Por que o depósito judicial não é dedutível de imediato
O ponto central da tese está na natureza do depósito. Enquanto a discussão judicial não termina, o valor depositado não pertence definitivamente nem ao contribuinte nem ao Fisco: ele fica vinculado à sorte da demanda. Se o contribuinte vencer, o dinheiro volta para ele; se perder, converte-se em pagamento do tributo.
Justamente por essa provisoriedade, o STJ entendeu que o depósito é um ingresso tributário, e não uma receita ou despesa consumada.

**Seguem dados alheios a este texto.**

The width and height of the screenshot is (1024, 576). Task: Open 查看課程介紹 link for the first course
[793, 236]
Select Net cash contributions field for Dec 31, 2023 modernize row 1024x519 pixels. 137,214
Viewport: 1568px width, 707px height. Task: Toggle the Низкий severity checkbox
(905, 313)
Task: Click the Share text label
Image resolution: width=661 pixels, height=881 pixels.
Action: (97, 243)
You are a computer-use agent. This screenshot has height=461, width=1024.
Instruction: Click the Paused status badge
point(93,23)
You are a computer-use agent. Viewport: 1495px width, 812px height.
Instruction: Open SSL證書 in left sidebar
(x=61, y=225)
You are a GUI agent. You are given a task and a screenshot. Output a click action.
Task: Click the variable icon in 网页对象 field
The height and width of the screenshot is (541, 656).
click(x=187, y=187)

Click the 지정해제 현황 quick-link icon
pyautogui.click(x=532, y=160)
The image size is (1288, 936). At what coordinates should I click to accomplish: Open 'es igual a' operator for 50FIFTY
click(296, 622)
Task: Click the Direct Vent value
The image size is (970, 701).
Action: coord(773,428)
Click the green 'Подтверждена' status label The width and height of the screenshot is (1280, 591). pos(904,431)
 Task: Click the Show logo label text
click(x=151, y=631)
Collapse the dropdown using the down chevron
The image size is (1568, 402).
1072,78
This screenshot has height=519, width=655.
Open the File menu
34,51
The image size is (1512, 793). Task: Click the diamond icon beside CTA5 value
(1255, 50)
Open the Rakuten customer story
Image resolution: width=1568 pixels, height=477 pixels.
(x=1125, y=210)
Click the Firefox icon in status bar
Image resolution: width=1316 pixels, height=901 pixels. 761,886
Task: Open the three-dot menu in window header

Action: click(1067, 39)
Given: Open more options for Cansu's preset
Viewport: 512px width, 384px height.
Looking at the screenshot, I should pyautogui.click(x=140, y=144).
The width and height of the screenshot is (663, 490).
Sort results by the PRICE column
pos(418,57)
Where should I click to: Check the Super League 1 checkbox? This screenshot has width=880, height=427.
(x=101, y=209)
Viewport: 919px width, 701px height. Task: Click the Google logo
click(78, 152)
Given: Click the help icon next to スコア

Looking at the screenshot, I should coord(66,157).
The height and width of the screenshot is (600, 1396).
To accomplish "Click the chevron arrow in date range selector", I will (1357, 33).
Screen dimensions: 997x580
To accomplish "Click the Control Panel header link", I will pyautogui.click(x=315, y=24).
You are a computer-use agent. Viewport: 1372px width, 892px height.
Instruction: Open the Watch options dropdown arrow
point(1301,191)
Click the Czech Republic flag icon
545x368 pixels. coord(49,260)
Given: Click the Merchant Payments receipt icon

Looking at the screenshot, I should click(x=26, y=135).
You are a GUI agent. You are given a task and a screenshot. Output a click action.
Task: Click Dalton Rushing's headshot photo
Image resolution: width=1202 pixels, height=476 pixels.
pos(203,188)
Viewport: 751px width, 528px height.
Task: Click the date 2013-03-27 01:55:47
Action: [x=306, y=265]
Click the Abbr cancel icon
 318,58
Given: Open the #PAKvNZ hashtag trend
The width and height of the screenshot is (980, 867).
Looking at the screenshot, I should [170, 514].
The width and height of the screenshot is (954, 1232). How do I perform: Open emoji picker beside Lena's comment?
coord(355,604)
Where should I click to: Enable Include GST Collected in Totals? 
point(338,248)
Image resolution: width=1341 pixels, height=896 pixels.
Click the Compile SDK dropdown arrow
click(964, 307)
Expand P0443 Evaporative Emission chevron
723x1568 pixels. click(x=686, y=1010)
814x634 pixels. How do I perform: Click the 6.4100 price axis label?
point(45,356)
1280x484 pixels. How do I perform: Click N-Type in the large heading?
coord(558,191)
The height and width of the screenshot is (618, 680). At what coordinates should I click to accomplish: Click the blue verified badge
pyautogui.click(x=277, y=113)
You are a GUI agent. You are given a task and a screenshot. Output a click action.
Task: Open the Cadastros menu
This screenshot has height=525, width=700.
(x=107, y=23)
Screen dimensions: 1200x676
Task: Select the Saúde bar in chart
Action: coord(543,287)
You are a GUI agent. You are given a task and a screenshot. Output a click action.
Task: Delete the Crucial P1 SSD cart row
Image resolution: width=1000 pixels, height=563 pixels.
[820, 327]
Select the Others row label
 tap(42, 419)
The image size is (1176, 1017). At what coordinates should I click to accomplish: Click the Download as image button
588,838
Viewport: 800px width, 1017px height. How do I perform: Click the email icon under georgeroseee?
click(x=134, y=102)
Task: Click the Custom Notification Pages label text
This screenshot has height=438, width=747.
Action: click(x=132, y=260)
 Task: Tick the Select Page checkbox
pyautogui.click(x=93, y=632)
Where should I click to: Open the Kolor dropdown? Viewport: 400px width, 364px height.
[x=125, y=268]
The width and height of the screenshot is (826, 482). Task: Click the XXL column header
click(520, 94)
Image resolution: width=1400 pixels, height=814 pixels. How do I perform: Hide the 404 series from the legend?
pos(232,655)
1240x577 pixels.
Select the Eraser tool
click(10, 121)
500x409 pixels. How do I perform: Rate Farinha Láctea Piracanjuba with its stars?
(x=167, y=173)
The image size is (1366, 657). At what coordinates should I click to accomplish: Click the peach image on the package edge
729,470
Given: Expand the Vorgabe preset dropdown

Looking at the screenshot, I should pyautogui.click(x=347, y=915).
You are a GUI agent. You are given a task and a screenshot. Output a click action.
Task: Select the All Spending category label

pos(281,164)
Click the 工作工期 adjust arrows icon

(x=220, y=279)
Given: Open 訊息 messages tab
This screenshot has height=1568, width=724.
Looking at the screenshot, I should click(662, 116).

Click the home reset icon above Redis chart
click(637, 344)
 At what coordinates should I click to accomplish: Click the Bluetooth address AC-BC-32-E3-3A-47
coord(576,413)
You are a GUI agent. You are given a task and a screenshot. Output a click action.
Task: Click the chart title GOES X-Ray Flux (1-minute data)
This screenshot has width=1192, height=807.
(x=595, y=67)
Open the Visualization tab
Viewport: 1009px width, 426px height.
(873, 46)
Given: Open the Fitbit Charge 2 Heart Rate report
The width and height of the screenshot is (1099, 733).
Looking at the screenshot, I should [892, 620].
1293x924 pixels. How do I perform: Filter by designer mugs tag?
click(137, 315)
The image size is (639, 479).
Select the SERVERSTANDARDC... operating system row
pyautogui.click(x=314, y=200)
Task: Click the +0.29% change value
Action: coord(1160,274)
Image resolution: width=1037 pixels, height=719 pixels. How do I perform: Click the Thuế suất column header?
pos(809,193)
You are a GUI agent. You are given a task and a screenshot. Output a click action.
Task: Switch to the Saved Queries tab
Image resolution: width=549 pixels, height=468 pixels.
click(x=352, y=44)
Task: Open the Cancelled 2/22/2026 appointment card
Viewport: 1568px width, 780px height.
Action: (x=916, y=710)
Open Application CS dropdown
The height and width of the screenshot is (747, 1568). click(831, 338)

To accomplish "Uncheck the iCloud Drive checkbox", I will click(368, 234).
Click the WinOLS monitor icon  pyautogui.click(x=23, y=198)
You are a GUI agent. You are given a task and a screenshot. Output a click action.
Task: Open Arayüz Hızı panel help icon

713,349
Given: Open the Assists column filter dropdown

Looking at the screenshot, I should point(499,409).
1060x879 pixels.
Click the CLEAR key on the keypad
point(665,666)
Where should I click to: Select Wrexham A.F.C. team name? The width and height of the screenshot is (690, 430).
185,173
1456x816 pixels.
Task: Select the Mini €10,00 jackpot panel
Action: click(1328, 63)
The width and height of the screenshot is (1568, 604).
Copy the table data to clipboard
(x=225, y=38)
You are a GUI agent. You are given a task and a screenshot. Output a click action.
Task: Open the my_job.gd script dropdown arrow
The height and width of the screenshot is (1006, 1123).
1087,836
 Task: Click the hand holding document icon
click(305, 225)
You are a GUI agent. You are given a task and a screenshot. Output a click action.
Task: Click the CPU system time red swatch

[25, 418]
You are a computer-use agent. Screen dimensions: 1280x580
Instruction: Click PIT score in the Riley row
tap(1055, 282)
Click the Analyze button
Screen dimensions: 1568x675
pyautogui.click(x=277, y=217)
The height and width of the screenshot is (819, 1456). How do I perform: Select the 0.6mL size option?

Não havendo despesa definitiva, não há o que deduzir da base de cálculo do IRPJ nesse momento.
O marco temporal: o trânsito em julgado
A tese estabelece um limite temporal claro: a indedutibilidade vale até o trânsito em julgado da demanda. É apenas com a decisão definitiva que se sabe o destino do depósito e, portanto, o tratamento tributário adequado a ser dado ao valor.
Na prática, a empresa que deposita judicialmente valores para discutir um tributo não pode antecipar o efeito fiscal dessa saída de caixa. Como a aplicação envolve apuração contábil e fiscal específica de cada contribuinte, os tribunais examinam as particularidades de cada caso concreto.